See this model collection in Azure AI Foundry portal.

Meta

Meta Llama models and tools are a collection of pretrained and fine-tuned generative AI text and image reasoning models. Meta models range is scale to include:

  • Small language models (SLMs) like 1B and 3B Base and Instruct models for on-device and edge inferencing
  • Mid-size large language models (LLMs) like 7B, 8B, and 70B Base and Instruct models
  • High-performant models like Meta Llama 3.1-405B Instruct for synthetic data generation and distillation use cases.
Model Type Tier Capabilities
Llama-3.3-70B-Instruct chat-completion Global standard - Input: text (128,000 tokens)
- Output: text (8,192 tokens)
- Languages: en, de, fr, it, pt, hi, es, and th
- Tool calling: No*
- Response formats: Text
Llama-3.2-11B-Vision-Instruct chat-completion Global standard - Input: text and image (128,000 tokens)
- Output: (8,192 tokens)
- Languages: en
- Tool calling: No*
- Response formats: Text
Llama-3.2-90B-Vision-Instruct chat-completion Global standard - Input: text and image (128,000 tokens)
- Output: (8,192 tokens)
- Languages: en
- Tool calling: No*
- Response formats: Text
Meta-Llama-3.1-405B-Instruct chat-completion Global standard - Input: text (131,072 tokens)
- Output: (8,192 tokens)
- Languages: en, de, fr, it, pt, hi, es, and th
- Tool calling: No*
- Response formats: Text
Meta-Llama-3-8B-Instruct chat-completion Global standard - Input: text (8,192 tokens)
- Output: (8,192 tokens)
- Languages: en
- Tool calling: No*
- Response formats: Text
Meta-Llama-3.1-70B-Instruct chat-completion Global standard - Input: text (131,072 tokens)
- Output: (8,192 tokens)
- Languages: en, de, fr, it, pt, hi, es, and th
- Tool calling: No*
- Response formats: Text
Meta-Llama-3.1-8B-Instruct chat-completion Global standard - Input: text (131,072 tokens)
- Output: (8,192 tokens)
- Languages: en, de, fr, it, pt, hi, es, and th
- Tool calling: No*
- Response formats: Text
Meta-Llama-3-70B-Instruct chat-completion Global standard - Input: text (8,192 tokens)
- Output: (8,192 tokens)
- Languages: en
- Tool calling: No*
- Response formats: Text

See this model collection in Azure AI Foundry portal.

Microsoft

Phi is a family of lightweight, state-of-the-art open models. These models were trained with Phi-3 datasets. The datasets include both synthetic data and the filtered, publicly available websites data, with a focus on high quality and reasoning-dense properties. The models underwent a rigorous enhancement process, incorporating both supervised fine-tuning, proximal policy optimization, and direct preference optimization to ensure precise instruction adherence and robust safety measures.
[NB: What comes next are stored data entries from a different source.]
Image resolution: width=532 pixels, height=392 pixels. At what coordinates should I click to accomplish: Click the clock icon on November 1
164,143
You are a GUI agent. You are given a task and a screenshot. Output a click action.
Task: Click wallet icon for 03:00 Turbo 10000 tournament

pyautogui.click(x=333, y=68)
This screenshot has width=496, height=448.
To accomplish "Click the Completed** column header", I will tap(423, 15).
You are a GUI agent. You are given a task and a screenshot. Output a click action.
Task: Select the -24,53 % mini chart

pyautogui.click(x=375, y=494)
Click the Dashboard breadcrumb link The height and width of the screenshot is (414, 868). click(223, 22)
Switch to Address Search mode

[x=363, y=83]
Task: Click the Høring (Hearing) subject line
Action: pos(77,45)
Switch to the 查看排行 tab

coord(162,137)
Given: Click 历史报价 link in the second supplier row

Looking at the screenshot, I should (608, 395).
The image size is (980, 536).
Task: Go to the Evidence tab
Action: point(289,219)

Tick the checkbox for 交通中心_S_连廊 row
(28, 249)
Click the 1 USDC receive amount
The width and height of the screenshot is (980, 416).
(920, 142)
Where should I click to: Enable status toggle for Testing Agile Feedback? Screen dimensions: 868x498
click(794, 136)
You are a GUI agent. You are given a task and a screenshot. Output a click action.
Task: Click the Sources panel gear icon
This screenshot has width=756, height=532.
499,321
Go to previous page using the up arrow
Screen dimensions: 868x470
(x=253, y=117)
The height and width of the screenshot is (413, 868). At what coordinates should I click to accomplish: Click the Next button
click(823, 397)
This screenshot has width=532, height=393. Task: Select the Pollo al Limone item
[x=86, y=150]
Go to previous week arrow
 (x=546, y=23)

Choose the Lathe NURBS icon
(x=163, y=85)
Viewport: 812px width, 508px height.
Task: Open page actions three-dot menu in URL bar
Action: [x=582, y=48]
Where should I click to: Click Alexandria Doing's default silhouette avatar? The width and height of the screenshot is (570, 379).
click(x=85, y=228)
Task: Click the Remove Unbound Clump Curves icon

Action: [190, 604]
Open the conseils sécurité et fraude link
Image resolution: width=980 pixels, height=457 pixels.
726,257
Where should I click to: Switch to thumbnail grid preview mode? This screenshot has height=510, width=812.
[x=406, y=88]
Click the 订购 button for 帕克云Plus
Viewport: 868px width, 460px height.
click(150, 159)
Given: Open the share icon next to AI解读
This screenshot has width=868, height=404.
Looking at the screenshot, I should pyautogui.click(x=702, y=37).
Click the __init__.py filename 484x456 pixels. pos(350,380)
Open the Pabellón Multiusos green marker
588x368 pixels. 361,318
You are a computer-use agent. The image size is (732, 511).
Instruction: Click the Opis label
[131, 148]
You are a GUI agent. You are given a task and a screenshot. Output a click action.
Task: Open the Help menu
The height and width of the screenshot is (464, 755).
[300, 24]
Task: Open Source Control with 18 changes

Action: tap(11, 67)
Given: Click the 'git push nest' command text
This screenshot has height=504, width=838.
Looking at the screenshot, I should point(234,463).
Model Type Tier Capabilities
Phi-3-mini-128k-instruct chat-completion Global standard - Input: text (131,072 tokens)
- Output: (4,096 tokens)
- Languages: en
- Tool calling: No
- Response formats: Text
Phi-3-mini-4k-instruct chat-completion Global standard - Input: text (4,096 tokens)
- Output: (4,096 tokens)
- Languages: en
- Tool calling: No
- Response formats: Text
Phi-3-small-8k-instruct chat-completion Global standard - Input: text (131,072 tokens)
- Output: (4,096 tokens)
- Languages: en
- Tool calling: No
- Response formats: Text
Phi-3-medium-128k-instruct chat-completion Global standard - Input: text (131,072 tokens)
- Output: (4,096 tokens)
- Languages: en
- Tool calling: No
- Response formats: Text
Phi-3-medium-4k-instruct chat-completion Global standard - Input: text (4,096 tokens)
- Output: (4,096 tokens)
- Languages: en
- Tool calling: No
- Response formats: Text
Phi-3.5-vision-instruct chat-completion Global standard - Input: text and image (131,072 tokens)
- Output: (4,096 tokens)
- Languages: en
- Tool calling: No
- Response formats: Text
Phi-3.5-MoE-instruct chat-completion Global standard - Input: text (131,072 tokens)
- Output: text (4,096 tokens)
- Languages: en, ar, zh, cs, da, nl, fi, fr, de, he, hu, it, ja, ko, no, pl, pt, ru, es, sv, th, tr, and uk
- Tool calling: No
- Response formats: Text
Phi-3-small-128k-instruct chat-completion Global standard - Input: text (131,072 tokens)
- Output: (4,096 tokens)
- Languages: en
- Tool calling: No
- Response formats: Text
Phi-3.5-mini-instruct chat-completion Global standard - Input: text (131,072 tokens)
- Output: (4,096 tokens)
- Languages: en, ar, zh, cs, da, nl, fi, fr, de, he, hu, it, ja, ko, no, pl, pt, ru, es, sv, th, tr, and uk
- Tool calling: No
- Response formats: Text
Phi-4 chat-completion Global standard - Input: text (16,384 tokens)
- Output: (16,384 tokens)
- Languages: en, ar, bn, cs, da, de, el, es, fa, fi, fr, gu, ha, he, hi, hu, id, it, ja, jv, kn, ko, ml, mr, nl, no, or, pa, pl, ps, pt, ro, ru, sv, sw, ta, te, th, tl, tr, uk, ur, vi, yo, and zh - Tool calling: No
- Response formats: Text

See this model collection in Azure AI Foundry portal.

Mistral AI

Mistral AI offers two categories of models: premium models including Mistral Large and Mistral Small and open models including Mistral Nemo.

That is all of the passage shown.